Sometimes Yako says, My second surname is Salieri. And then he goes off on this philosophical turn, very elegant, very erudite. For him, the great cosmic joke, the great fuck, is not being a genius, nor a fool, and knowing it or not knowing it, and living contentedly like Babas, with his idiocy, happily pushing his cart from one end of El Patio to the other all the live long day, no matter who’s laughing at him. The chaos, the living end, the tragedy, is being in the middle: having the desire, knowing exactly what constitutes greatness, and not having any of it yourself. Salieri. Not the worst, just another good one. Not even among the best. Not the crackerjack, the number one, the top guy, the man, but maybe the guy who carries the main man’s bag. And that can be the same whether you make it to the palace guard or not, or whether you have a career, or whether you ever play in the NBA with Michael Jordan, or even Team Cuba. Or whether you were born in El Patio, feral Lawton, half alley, half tenement, instead of Haiti or Switzerland. It’s always being the midpoint, one more little mark among the statistics... and knowing it. Realizing it, that’s the hard part. Some people get it, some don’t, but everybody nods their heads and says, This white boy speaks from the soul, with power in his words, brains, yes siree. And then there’s another drink, to forget what shit we all are, and just in case that Salieri...

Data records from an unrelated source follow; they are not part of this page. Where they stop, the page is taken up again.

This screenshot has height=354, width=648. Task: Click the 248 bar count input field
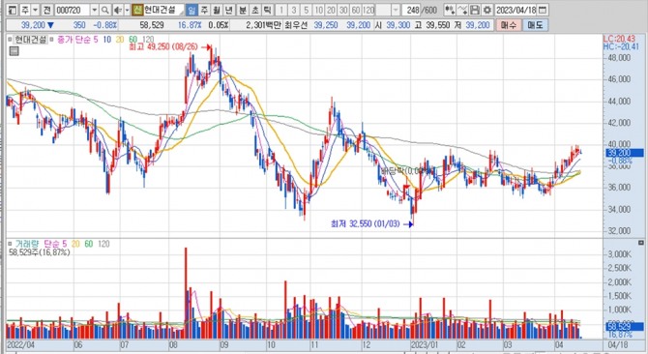pos(412,10)
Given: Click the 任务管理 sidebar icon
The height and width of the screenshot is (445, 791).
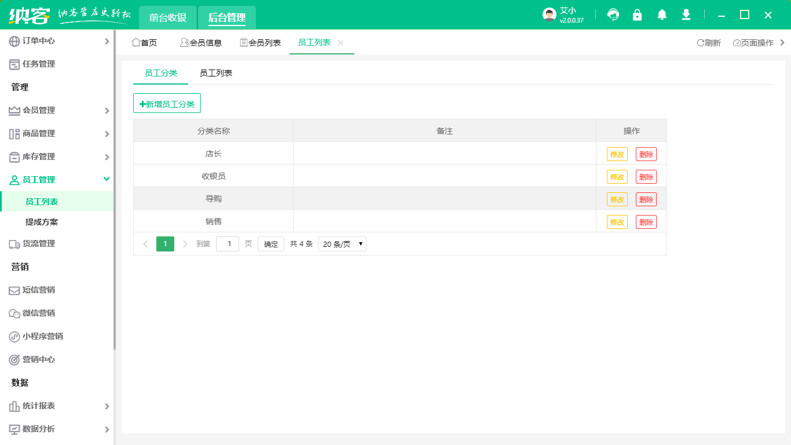Looking at the screenshot, I should coord(14,64).
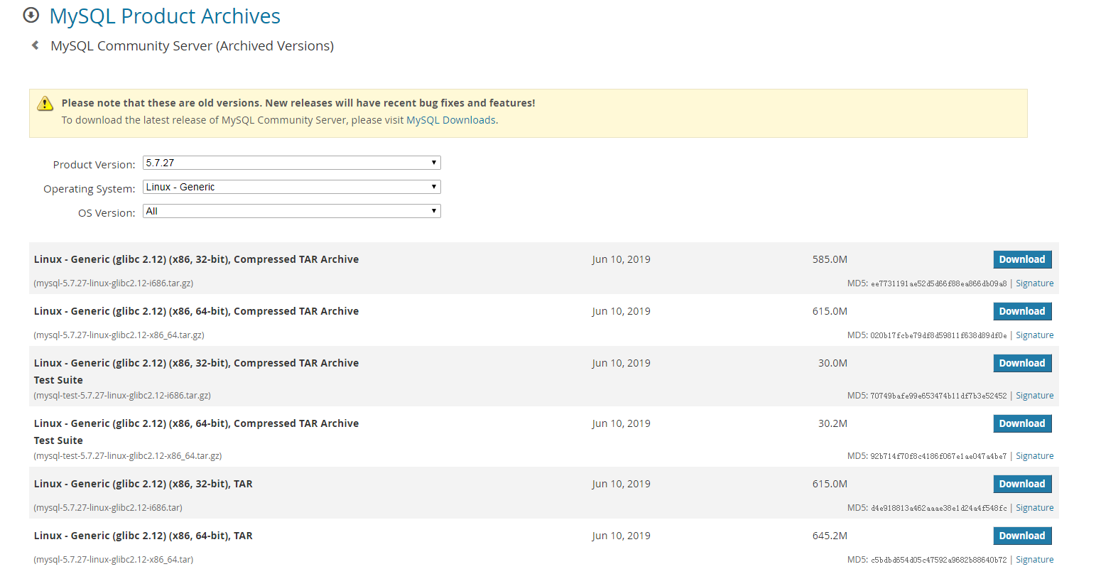The width and height of the screenshot is (1096, 574).
Task: Open Signature for mysql-5.7.27 i686.tar.gz
Action: (1034, 283)
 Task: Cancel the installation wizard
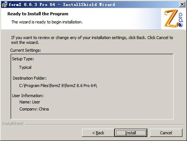tap(166, 133)
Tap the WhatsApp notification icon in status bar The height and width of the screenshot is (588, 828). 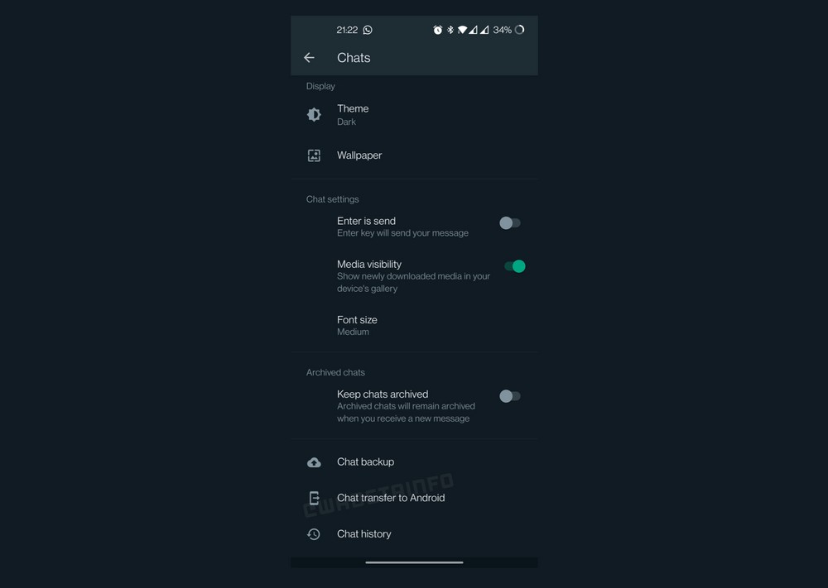(368, 30)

Humbertico the Piranha doesn’t have a piece, they’re fifty bucks each and he doesn’t have that kinda cash, he’s just gotten out and he hasn’t made his connections yet cuz Alfredo the ex-marine doesn’t want ex-cons near his video thing. Sorry bud, it’s not like before, now you’re branded. What the Piranha has is a sharp, filed-down spoon, strapped to his hairless ankle with a rubber band. Ever since he was in that brawl with that fat black guy at La Tropical and he got out by the skin of his teeth, when he had to cut the guy and the razorblade broke in his hand, he hasn’t had any confidence in switchblades. Or in any knife.
His hand knows by heart the sound of the filed-down spoon against the stone floor of the cell. Nobody knows how he got it out, maybe wrapped in brown paper stuffed up his big asshole, so used by the cellblock chief, or by dropping dimes on the guards, since that’ll make anything happen. It’s his treasure, and he doesn’t like to show it around too much. The spoon is Chinese, you can still see the letters on the handle, dull from so much handling. Sometimes he has to squeeze it to fall asleep, and he cries then, in his slumber, just like back then. The wiseguys say his little rosy asshole misses a certain big horse cock, that he wants to go back to being its mare, like the loyal wreck fish he is. The truth is that having it close gives him courage, helps him feel complete, and to remember he’s still a man and that he never actually gave his ass up to anyone in the tank, although the story goes that a coupla times he took advantage of Damián the Sewer from Cellblock 4. But that’s not too terrible, cuz being without females is tough, and you’ve gotta get what you can.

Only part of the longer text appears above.